* _Prompt_
Go over the entries below line by line, copying each one that contains the word "sidebar".

[Data extracted from a collection]
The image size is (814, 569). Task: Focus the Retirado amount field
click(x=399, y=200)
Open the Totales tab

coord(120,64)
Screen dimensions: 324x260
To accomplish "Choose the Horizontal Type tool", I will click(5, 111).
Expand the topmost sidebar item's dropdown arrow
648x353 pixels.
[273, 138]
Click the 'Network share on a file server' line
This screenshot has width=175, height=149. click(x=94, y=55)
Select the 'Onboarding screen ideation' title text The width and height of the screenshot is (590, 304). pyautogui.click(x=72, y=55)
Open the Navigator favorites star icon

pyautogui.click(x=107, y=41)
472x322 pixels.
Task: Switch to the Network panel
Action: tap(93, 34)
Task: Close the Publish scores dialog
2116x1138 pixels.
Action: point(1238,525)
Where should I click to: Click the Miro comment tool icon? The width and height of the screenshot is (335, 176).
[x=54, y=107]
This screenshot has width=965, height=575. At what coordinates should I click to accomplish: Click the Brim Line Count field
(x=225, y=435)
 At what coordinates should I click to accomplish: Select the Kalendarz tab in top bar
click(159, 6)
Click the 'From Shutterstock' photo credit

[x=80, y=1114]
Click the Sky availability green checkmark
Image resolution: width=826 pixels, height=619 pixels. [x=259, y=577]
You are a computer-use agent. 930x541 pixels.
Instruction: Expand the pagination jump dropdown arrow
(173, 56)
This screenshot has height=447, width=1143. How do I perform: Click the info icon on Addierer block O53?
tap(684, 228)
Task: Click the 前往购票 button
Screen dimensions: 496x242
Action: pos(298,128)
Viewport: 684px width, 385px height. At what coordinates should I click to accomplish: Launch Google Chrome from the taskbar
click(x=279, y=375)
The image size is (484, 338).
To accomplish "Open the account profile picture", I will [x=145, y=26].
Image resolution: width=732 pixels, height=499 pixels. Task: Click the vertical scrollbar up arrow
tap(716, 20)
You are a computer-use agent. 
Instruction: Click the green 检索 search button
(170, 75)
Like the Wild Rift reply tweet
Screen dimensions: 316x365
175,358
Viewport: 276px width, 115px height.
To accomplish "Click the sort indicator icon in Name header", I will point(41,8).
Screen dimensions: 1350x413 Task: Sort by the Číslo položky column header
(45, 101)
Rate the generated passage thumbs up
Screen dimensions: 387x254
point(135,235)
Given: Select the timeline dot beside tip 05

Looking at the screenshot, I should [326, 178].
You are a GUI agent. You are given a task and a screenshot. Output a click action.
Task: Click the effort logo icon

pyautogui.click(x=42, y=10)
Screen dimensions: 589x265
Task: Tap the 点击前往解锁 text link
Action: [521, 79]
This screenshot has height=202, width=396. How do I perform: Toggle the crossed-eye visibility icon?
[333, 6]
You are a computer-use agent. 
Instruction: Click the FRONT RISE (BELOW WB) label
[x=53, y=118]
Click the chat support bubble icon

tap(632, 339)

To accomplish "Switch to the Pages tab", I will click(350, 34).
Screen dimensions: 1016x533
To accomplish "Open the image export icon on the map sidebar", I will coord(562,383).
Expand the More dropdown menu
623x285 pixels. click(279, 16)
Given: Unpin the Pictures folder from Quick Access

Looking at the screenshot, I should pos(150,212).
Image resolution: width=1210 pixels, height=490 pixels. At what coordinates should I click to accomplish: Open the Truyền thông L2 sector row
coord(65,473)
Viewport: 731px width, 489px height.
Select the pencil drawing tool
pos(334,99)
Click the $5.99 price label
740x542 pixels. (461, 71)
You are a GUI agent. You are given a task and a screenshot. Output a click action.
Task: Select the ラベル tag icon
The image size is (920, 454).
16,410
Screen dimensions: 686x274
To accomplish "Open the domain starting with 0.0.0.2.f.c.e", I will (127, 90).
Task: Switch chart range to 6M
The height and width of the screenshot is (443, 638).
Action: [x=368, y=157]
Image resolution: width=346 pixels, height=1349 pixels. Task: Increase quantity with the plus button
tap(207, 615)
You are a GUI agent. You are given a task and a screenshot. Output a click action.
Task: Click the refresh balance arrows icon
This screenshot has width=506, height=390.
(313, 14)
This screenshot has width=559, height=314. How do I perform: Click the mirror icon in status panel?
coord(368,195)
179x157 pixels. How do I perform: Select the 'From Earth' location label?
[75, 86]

* _Your response_
Expand the topmost sidebar item's dropdown arrow
To accomplish "Open the image export icon on the map sidebar", I will coord(562,383).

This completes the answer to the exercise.